The repair section is below, this first part covers some of the features of the meter.

About a year ago I picked up a Fluke 8506A on a whim off of Ebay. A 6.5 digit meter selling for less than a hundred dollars, I though why not. I already had A Keithley 2701 and needed a second bench top meter to simplify things when building circuits and trouble shooting but didn't want to spend an arm and a leg to get a newer meter.

Other than knowing that it was a "6.5 digit meter," that presumably did DC and AC volts (and maybe ohms or DC amps if your lucky enough to have one of them installed) I honestly didn't know much of anything about these meters when I bought it. After extensive use and comparison with my Keithley meter,  I came to odly like this quirky multimeter. While rather large and slow behind the wheel, Fluke's 8506A DMMs are an interesting mix of 1980s metrology grade and general purpose features.

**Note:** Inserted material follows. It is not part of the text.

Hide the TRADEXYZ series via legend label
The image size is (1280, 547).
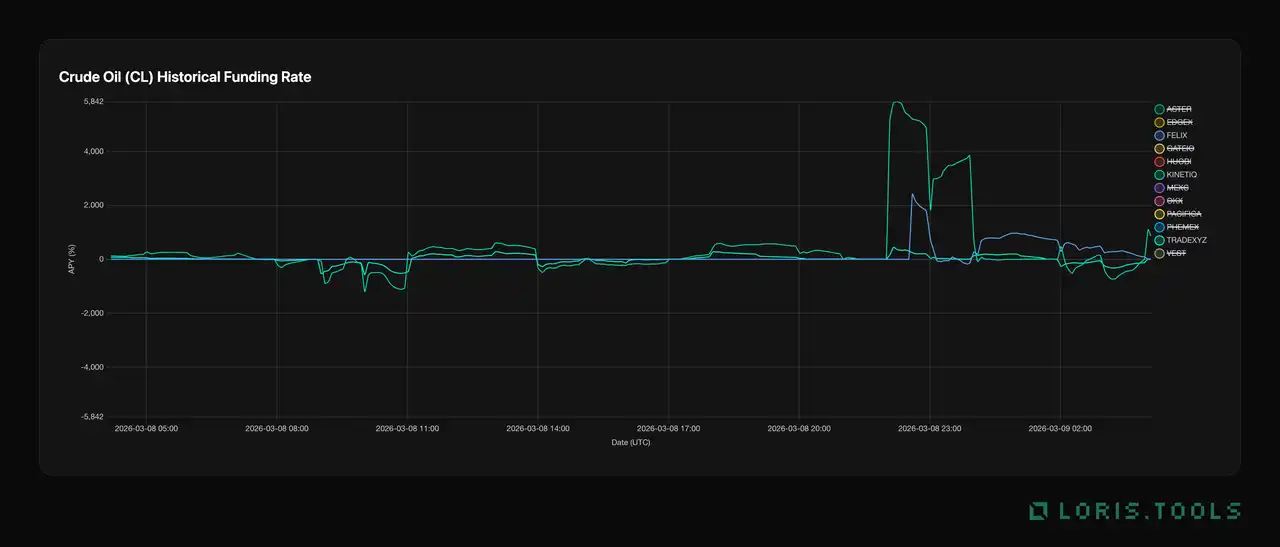[1186, 240]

The DC voltage measurement accepts 100% over-range on the 100mV, 1V and 10V ranges, while the 100V and 1kV ranges are limited to a maximum input of 128V and 1.2kV, respectively. This feature gives a much appreciated resolution increase for readings below 20V, when compared to non over ranging DMMs. Further resolution can be had on the 10V range when averaging is enabled, which extends the 10V range to 7.5 digits. This is one of the reasons I decided to keep the 8506A for my work bench. Another neat feature is that you can independently zero correct each range of the DC volts and ohms functions and even save these corrections if you enable the cal switch on the back of the unit. Sounds boring, but it makes measurements that require changing between ranges more accurate.

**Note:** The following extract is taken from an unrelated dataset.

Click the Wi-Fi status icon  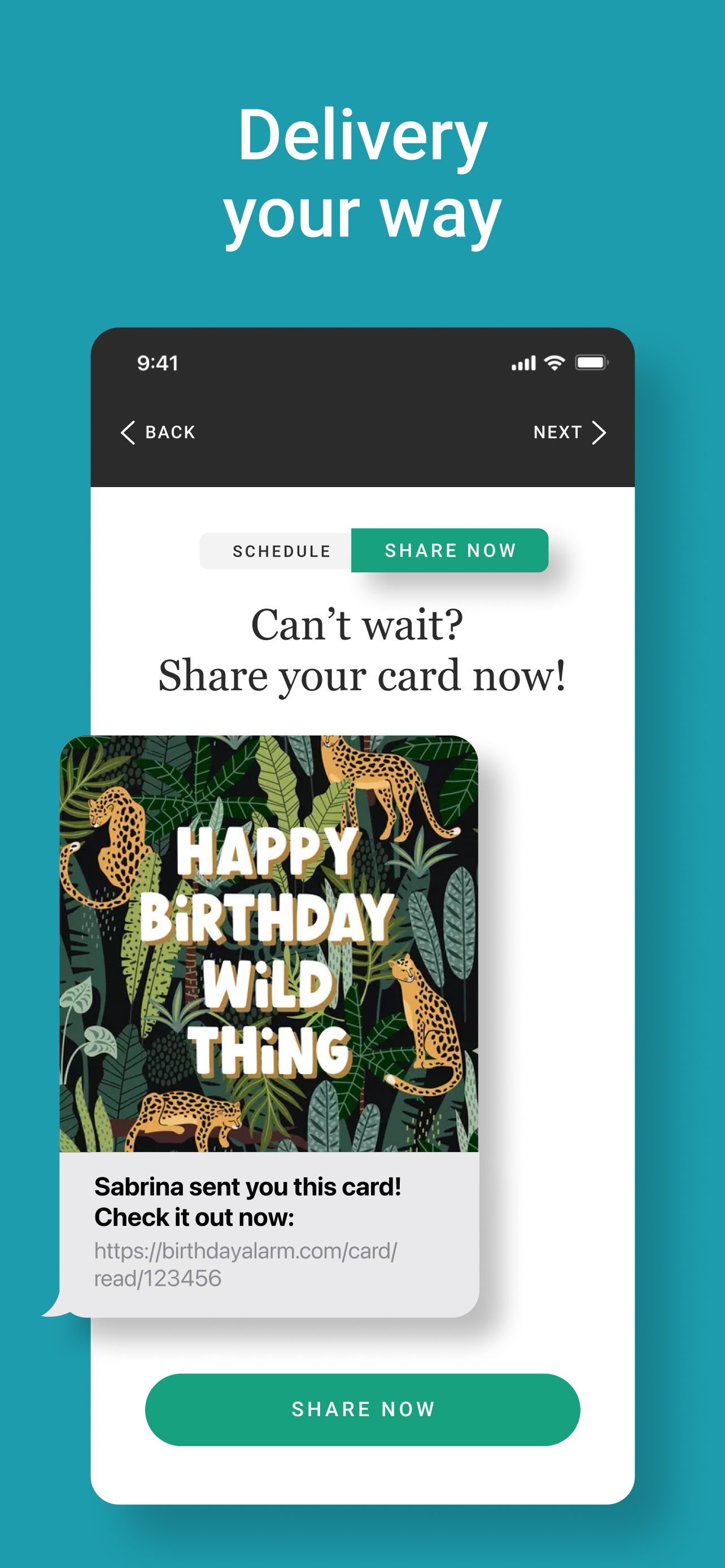click(554, 363)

Unfortunately, the DC amps, AC Volts and Ohms measurements are all 5.5 digits. However, with averaging enabled they extend to 6.5 digits but this slows the measurement speed down considerably, and this is especially true for hi-accuracy AC volts measurements which are already slow to begin with.

The AC voltage measurement uses thermal converting methods (presumably why it's so slow) and can measure up to 8:1 crest factor signals with full accuracy. 3rd dB bandwidth is excellent for a DMM with 3MHz on the 100mV range and 10MHz for the 300mV, 1V, 3V, and 10V ranges. Which is similar to the HP 3400A analog thermal converting voltmeter I also have on my bench that gives 3 digit readings but is capable of handling much larger crest factors.

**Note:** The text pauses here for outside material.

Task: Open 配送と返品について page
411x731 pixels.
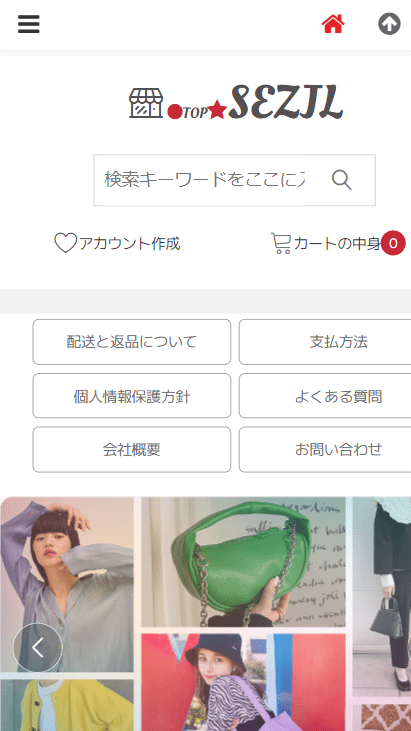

Another neat feature is that you can do AC+DC TRMS volts measurements by pressing DC volts and one of the AC volts modes at the same time. My Keithley is only able to do DC or AC volts measurements, thus you would have to manually calculate the AC+DC TRMS value by hand when using it.

If installed, the DC amps module is quite handy with 100uA, 1mA, 10mA, 100mA and 1A ranges. It may not measure AC current or as high of DC current as most modern meters, but with small low power circuits it's more than adequate. I've frequently use the 8506A to measure currents smaller than 100mA, as my Keithley can't go that low.

The Repair:

A few months back I acquired three "dead" Fluke 8506A DMMs at my university's surplus sale and was curious if I could repair them and maybe pass them on to people who would actually use them, rather than let them become landfill fodder. With procrastination in full force, it wasn't until this afternoon that I finally had gotten around to giving them a rigorous tear down.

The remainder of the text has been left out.